Yap FC, Taylor MS, Lin MT - PLoS ONE (2014)

Bottom Line: The results from functional studies using isolated murine mesenteric arteries show that ovx reduces ACh-induced endothelium-dependent vasodilation due to decreased EDH and NO contributions, although the contribution of PGI2 is upregulated.The decreased EDH-mediated vasorelaxation in ovx vessels is due to reduced SK3 channel contribution to the pathway.Further, whole-cell recordings using dispersed endothelial cells also show reduced SK3 current density in ovx endothelial cells.
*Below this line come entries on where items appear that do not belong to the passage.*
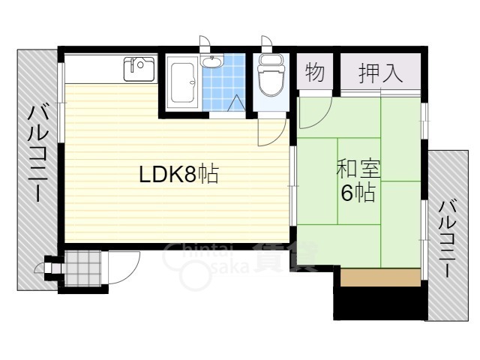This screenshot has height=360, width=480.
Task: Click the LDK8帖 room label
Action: (x=178, y=175)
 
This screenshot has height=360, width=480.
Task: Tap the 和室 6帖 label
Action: (x=358, y=181)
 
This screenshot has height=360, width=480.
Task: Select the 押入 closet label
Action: (x=380, y=73)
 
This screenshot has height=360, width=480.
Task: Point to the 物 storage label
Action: (x=315, y=73)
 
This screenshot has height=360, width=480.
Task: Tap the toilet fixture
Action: (x=268, y=76)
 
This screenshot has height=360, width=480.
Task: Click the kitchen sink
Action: (x=139, y=70)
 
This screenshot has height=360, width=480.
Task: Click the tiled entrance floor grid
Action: (x=82, y=265)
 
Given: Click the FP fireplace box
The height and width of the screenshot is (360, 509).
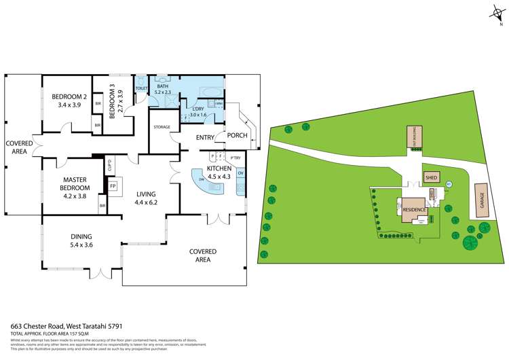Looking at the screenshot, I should click(113, 185).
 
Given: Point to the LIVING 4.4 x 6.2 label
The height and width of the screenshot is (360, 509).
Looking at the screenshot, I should click(146, 197).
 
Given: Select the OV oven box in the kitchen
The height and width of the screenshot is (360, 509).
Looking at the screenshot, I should click(241, 173).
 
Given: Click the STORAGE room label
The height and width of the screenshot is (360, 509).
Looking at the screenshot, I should click(162, 127).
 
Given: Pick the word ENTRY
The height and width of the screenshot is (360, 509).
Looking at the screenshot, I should click(205, 138).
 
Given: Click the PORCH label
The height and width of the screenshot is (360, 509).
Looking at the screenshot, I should click(237, 134).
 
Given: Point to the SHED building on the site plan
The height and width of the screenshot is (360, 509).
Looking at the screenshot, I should click(431, 178).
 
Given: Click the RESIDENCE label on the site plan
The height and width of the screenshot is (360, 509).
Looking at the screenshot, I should click(413, 210).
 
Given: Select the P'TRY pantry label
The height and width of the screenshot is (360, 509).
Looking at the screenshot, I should click(235, 158).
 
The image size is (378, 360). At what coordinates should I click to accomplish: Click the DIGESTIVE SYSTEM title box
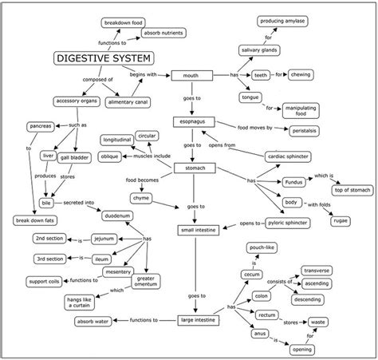click(104, 58)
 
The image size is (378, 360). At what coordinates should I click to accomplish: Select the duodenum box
click(120, 216)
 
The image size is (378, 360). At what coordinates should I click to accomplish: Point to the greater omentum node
click(145, 282)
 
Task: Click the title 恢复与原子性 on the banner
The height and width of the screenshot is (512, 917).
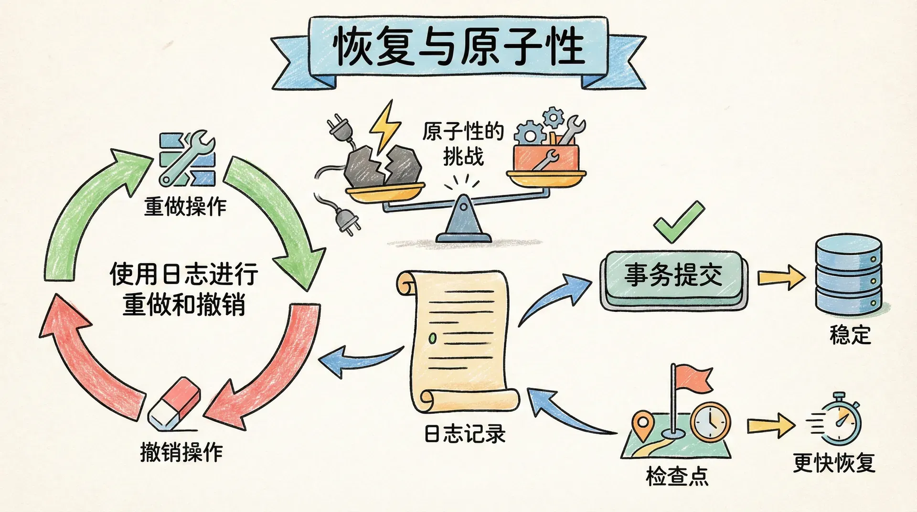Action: coord(458,47)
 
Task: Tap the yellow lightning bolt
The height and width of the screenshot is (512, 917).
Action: coord(385,125)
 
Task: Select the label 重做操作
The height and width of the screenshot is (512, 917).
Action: coord(185,207)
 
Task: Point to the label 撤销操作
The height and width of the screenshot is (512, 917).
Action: coord(181,451)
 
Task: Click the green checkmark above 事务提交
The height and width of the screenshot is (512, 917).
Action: coord(678,221)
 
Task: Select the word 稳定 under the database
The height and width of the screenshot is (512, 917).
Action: coord(850,335)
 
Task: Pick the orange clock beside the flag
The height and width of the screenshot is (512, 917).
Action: coord(710,422)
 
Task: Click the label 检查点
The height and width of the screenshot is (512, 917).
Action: coord(677,476)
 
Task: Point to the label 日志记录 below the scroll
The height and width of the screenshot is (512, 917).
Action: coord(465,434)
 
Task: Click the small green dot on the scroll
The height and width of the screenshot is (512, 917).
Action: coord(433,338)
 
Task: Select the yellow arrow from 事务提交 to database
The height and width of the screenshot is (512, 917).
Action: coord(781,277)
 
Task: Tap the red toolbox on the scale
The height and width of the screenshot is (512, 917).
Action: coord(545,158)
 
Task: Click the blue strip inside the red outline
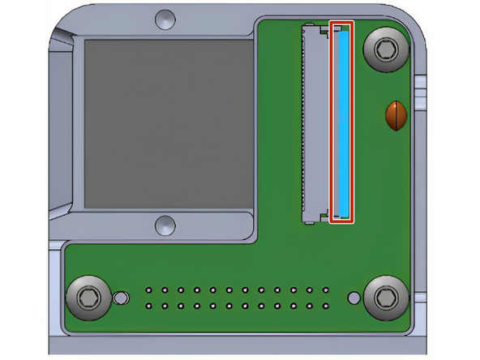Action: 342,122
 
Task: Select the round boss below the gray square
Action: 165,224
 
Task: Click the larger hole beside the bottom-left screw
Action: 121,298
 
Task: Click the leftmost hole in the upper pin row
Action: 149,289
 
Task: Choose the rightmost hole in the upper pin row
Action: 325,289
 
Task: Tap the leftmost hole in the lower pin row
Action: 149,306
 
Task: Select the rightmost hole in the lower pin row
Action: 325,306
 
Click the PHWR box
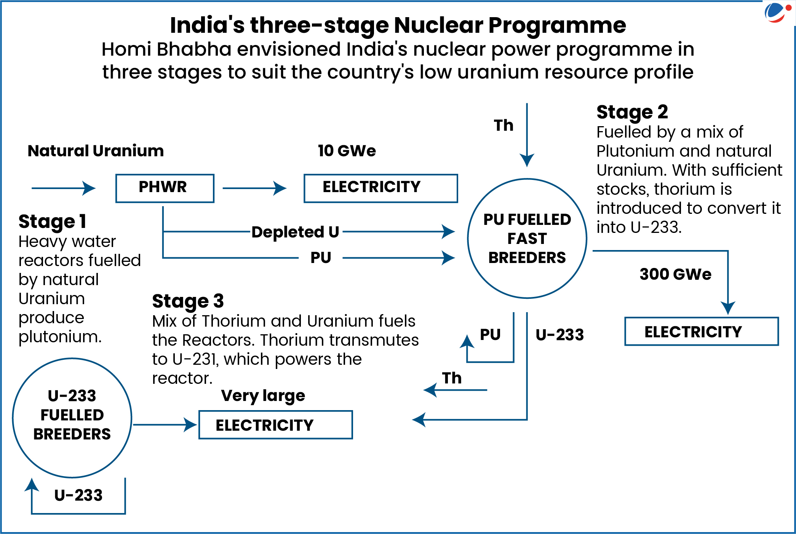(165, 188)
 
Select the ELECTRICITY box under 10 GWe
(380, 188)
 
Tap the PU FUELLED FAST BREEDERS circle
(527, 239)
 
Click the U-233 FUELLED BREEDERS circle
(72, 417)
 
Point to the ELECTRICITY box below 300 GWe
(701, 331)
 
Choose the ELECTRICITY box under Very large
(275, 425)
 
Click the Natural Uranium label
(96, 151)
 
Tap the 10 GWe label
(347, 151)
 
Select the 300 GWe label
(675, 274)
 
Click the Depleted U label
(295, 232)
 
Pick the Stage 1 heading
(52, 221)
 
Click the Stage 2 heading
(632, 112)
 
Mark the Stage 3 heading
(188, 301)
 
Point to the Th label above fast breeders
(503, 125)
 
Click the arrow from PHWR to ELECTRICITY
(254, 188)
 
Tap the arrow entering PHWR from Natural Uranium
(63, 188)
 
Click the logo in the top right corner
(777, 12)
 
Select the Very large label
(263, 396)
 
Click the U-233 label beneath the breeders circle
(78, 495)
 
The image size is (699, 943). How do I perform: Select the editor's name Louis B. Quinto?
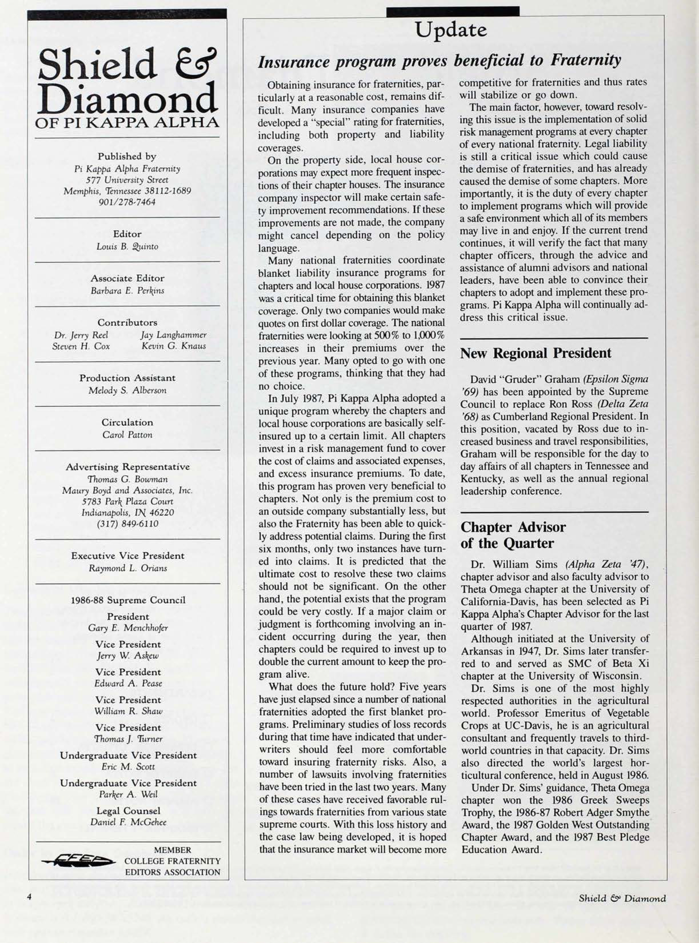click(127, 247)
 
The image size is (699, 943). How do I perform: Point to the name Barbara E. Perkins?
click(127, 291)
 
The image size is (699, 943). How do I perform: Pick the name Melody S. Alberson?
click(127, 390)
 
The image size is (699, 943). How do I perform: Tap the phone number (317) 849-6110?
click(127, 524)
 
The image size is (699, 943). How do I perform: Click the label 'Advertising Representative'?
click(127, 467)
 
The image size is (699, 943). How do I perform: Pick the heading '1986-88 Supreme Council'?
click(127, 600)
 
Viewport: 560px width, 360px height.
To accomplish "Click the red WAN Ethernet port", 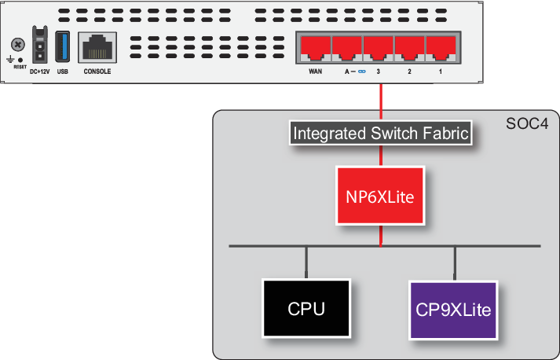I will [316, 50].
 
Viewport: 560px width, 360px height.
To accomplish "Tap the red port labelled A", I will [347, 50].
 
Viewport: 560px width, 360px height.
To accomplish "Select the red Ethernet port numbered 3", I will [379, 50].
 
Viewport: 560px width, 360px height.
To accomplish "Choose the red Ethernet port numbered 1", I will [441, 50].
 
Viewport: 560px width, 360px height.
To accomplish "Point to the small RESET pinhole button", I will [20, 60].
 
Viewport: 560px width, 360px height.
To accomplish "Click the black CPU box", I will [306, 309].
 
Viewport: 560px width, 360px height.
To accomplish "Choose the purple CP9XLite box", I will [453, 309].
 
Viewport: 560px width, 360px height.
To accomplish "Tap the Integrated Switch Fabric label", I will [381, 134].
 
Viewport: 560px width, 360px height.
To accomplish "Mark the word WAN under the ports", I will [315, 72].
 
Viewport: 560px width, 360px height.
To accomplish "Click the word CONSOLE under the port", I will [97, 72].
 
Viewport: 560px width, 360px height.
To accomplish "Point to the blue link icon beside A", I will [362, 72].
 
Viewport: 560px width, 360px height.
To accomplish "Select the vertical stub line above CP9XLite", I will [454, 263].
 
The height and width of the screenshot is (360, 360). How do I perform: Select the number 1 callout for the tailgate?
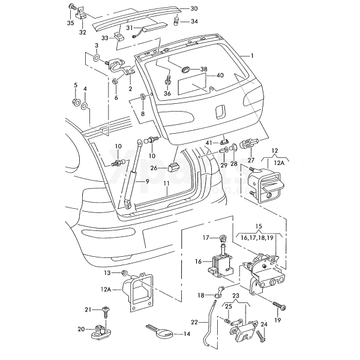click(x=253, y=55)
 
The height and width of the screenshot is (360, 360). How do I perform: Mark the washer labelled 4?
click(x=86, y=106)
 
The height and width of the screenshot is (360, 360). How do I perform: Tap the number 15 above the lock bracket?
click(x=259, y=227)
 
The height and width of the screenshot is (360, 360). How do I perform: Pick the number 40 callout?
click(x=220, y=76)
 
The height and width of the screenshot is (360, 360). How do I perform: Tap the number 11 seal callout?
click(x=166, y=182)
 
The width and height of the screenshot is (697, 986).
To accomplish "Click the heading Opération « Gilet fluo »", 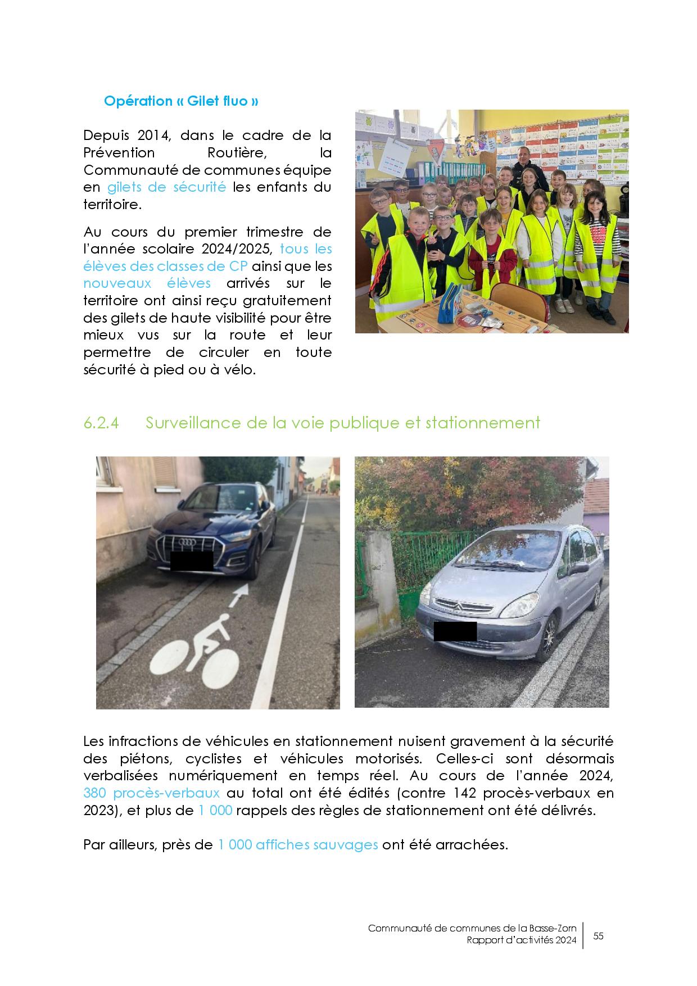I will pyautogui.click(x=181, y=101).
View Article: PubMed Central - PubMed

Affiliation: Department of Physiology, University of South Alabama, Mobile, Alabama, United States of America.

ABSTRACT
Mesenteric artery endothelium expresses both small (SK3)- and intermediate (IK1)-conductance Ca(2+)-activated K(+) (KCa) channels whose activity modulates vascular tone via endothelium-dependent hyperpolarization (EDH). Two other major endothelium-dependent vasodilation pathways utilize nitric oxide (NO) and prostacyclin (PGI2). To examine how ovariectomy (ovx) affects the basal activity and acetylcholine (ACh)-induced activity of each of these three pathways to vasorelaxation, we used wire myograph and electrophysiological recordings. The results from functional studies using isolated murine mesenteric arteries show that ovx reduces ACh-induced endothelium-dependent vasodilation due to decreased EDH and NO contributions, although the contribution of PGI2 is upregulated. Both endothelial SK3 and IK1 channels are functionally coupled to TRPV4 (transient receptor potential, vanilloid type 4) channels: the activation of TRPV4 channels activates SK3 and IK1 channels, leading to EDH-mediated vascular relaxation. The decreased EDH-mediated vasorelaxation in ovx vessels is due to reduced SK3 channel contribution to the pathway. Further, whole-cell recordings using dispersed endothelial cells also show reduced SK3 current density in ovx endothelial cells. Consequently, activation of TRPV4 channels induces smaller changes in whole-cell current density. Thus, ovariectomy leads to a reduction in endothelial SK3 channel activity thereby reducing the SK3 contribution to EDH vasorelaxation.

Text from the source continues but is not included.